Breaking fellowship between myself and a professing brother/sister in Christ who is repeatedly divisive (Titus 3:10-11).
Unfortunately, there are times when others are trying to share important information – information that may be very beneficial, good, or even life-saving – but some will take offense and feel insulted/attacked and then react defensively or offensively – often out of misunderstanding, fear, or pride.
Some are afraid of rejection, conflict,disapproval from others, condemnation, etc… Others’ pride blinds them to believe that they truly believe they are “above” needing correction from anyone. They believe they are always right – like I did for so many years.
Sometimes a person:
Purposely insults another with the intent to harm.
Says something the hearer perceives to be an insult, but the speaker did not have harmful intentions, and may have actually had constructive or even loving intentions.
We will be talking about how to respond rightly to insults – and perceived insults – in the next post.
Pray with Me
This is such a painful, difficult, muddy subject for many of us. But it is something we all need to understand. We all need Your wisdom, discernment, and Light about how to tell what an insult is – and what it is not. And we all need Your Spirit’s power to help us respond in Your ways to insults and to keep ourselves from insulting others. We invite Your Spirit to work in mighty ways in us this week. Illuminate our minds. Soften our hearts to Your voice. Grant us ears to hear and eyes to see Your spiritual treasures. Show us any areas where we are holding onto toxic sin that is destroying us. And help us to repent of it and allow You to transform our hearts and minds by the power of Your Word and truth. Your truth sets us free!
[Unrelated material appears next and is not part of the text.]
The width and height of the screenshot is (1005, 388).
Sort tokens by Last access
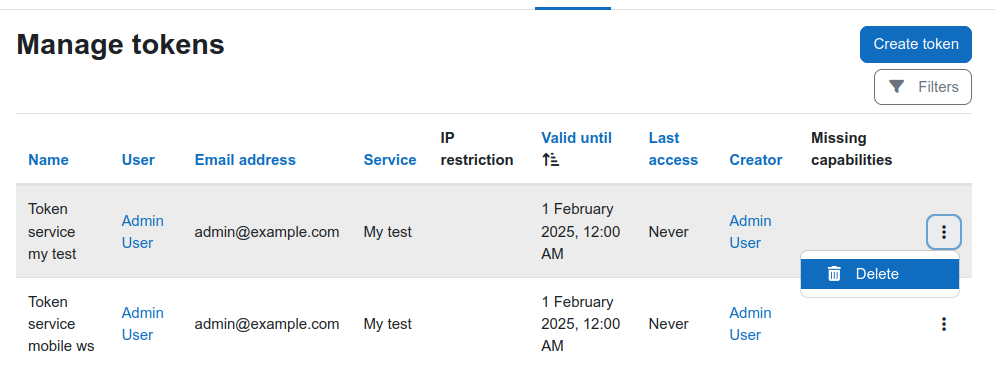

What wisdom have you learned about how to define an insult? What is the difference between an insult and constructive criticism?
Thanks so much for walking this road with me. I’m excited that we can encourage one another along the way and seek to point each other to greater faith in Jesus. May we all be open to all the spiritual treasures He has for us this week!
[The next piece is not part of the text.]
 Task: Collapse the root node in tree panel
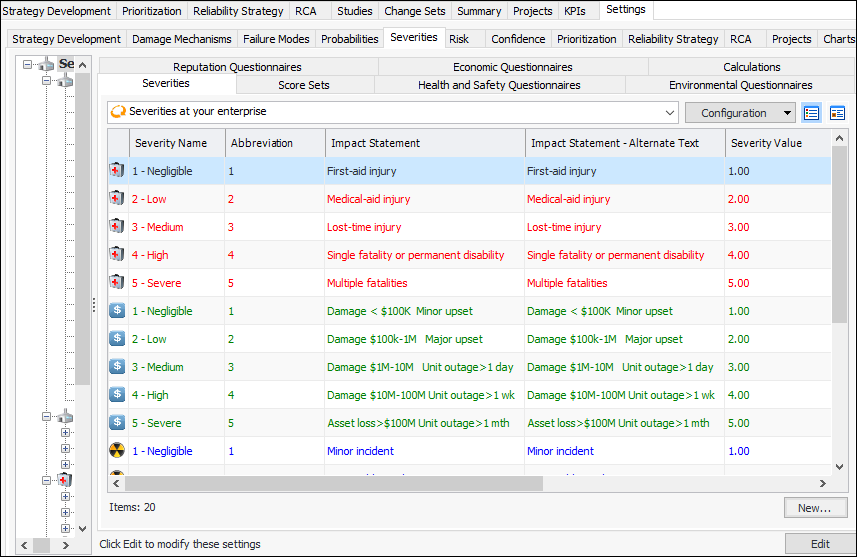pyautogui.click(x=28, y=64)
NOTE: The Peaceful Wife is not a licensed marriage counselor, therapist, pastor, or psychiatrist. Any information presented here is intended to encourage women to strengthen their walk with the Lord and any decisions women make are ultimately between themselves and Christ. If someone is in a dangerous situation, please reach out for help and try to get somewhere safe. Those with severe marriage issues or who have experienced abuse, please seek one-on-one, trusted counsel (medical, legal, and spiritual) as appropriate. My site is not intended for those experiencing issues with active addictions, unrepentant infidelity, uncontrolled mental health disorders, nor abuse.